原文:
☆ ☆ ☆ ☆
内製かSaaSか。生成AIアプリ「MIZ-GPT」開発でエスタイルが選ばれた決め手とは?

目次

本プロジェクトの目的

安全かつ汎用的なデジタル基盤を実現した生成AIアプリ「MIZ-GPT」をミツカン内部で機能開発するため、エスタイルが開発チームへ技術提供を行い社内のプロジェクトを推進すること

<概要>

  • 事業貢献を目指し、社内生成AIアプリ「MIZ-GPT」の開発・展開やデータ基盤の整備を実施
  • Azure上での安全な運用を特徴とし、加えて、社内での利用率向上と活用促進のためのコミュニティも形成
  • 開発手法としては、エスタイルのAI / データ顧問サービスを活用し、AI開発の壁打ちやデモの作成など柔軟にプロジェクトを進めた

<課題>

  • プロジェクト立ち上げ当初は、生成AIの社内活用が進まず、専門性やリソース不足、外部ツールの柔軟性欠如
  • 日々変化の激しいAI進化のスピードに追いつけず、試行錯誤を繰り返す中で知識・技術が社内に蓄積されないことへの懸念

<選定理由>

  • 内製支援の柔軟性、安全性が他社に比べて優れていたため
  • 既存のSaaSに比べスピード感や技術的適合性、セキュリティ面でも信頼できるため

<効果>

  • プロジェクト開始後、生成AIアプリの開発とアップデートがスムーズに進行
  • 社内コミュニティの発足や迅速なフィードバック反映が可能となり、アクティブユーザー率の向上やプロンプトエンジニアリング知識の浸透など成果を上げた
  • 加えて、技術チームの体制強化やスピーディーな開発サイクルにより、業務効率化社員の成功体験醸成に寄与している

事業貢献のできる生成AI活用を目指す

ミツカングループは「おいしさ」と「健康」を限りなく一致させることを目指し、日本だけでなくアジアや北米、欧州などグローバルに調味料を展開するメーカー企業だ。2023年度のミツカングループ合計売上高は、前年から11.2%増の3,001億円となり、グループ売上高としては2022年度から2年連続の増収で、過去最高となっている。

2019年、グローバル視点でデジタル推進を行うデジタル戦略本部が設立。その後、2023年に日本事業の強化を目的にDX推進を通じて「事業貢献」を目指し、国内に特化したデジタル推進部が立ち上がった。デジタル推進部のミッションの一つに「社内の生成AIアプリの開発・展開を通じて、社員の業務効率向上を実現すること」があり、2023年に社内で開発された生成AIアプリ「MIZ-GPT」では、安全かつ汎用的なデジタル基盤を実現し、現在多くの社員に活用されている。
☆ ☆ ☆ ☆
提供資料:
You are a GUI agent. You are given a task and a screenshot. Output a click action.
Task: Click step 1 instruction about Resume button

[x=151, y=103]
☆ ☆ ☆ ☆
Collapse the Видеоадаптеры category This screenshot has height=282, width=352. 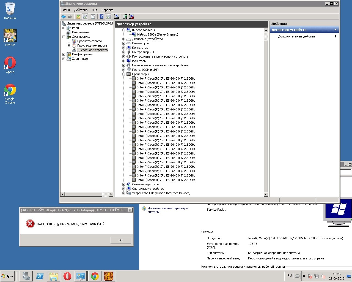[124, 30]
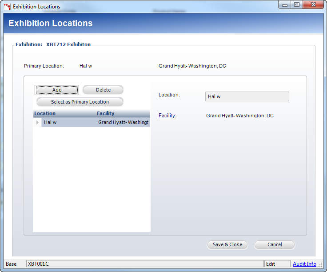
☆ ☆ ☆ ☆
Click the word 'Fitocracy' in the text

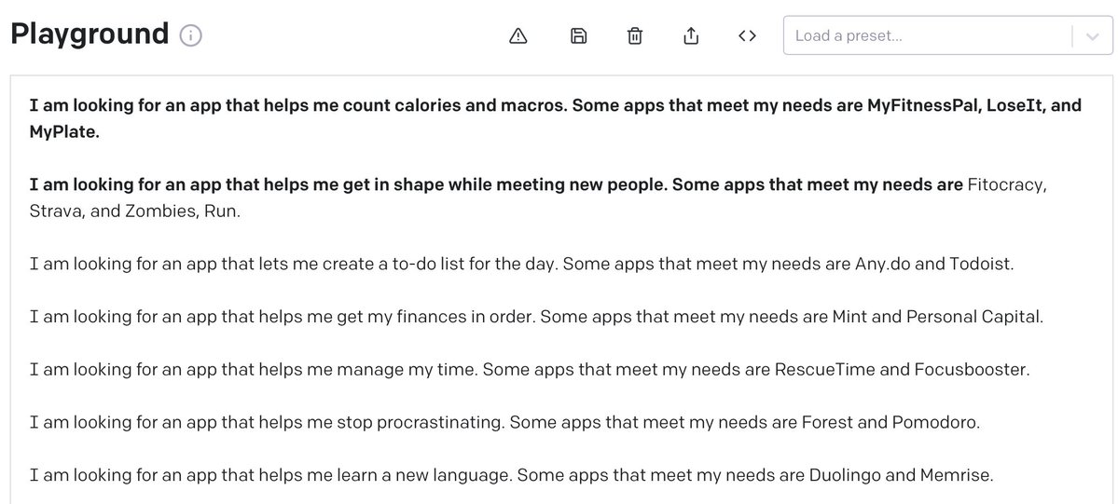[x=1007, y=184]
☆ ☆ ☆ ☆
取り組む課題: 原文の「2019年、グローバル視点で」で始まる段落を、主な事実を残したまま箇条書きで短くまとめよ。 この資料は原文とは別個のものである。

解答欄:
・2019年、グローバル視点でデジタル推進を行うデジタル戦略本部が設立された。
・2023年、日本事業の強化を目的に、DX推進を通じた「事業貢献」を目指す国内特化のデジタル推進部が立ち上がった。
・同部のミッションの一つは、社内の生成AIアプリの開発・展開を通じて社員の業務効率向上を実現することである。
・2023年に社内で開発された生成AIアプリ「MIZ-GPT」は安全かつ汎用的なデジタル基盤を実現し、現在多くの社員に活用されている。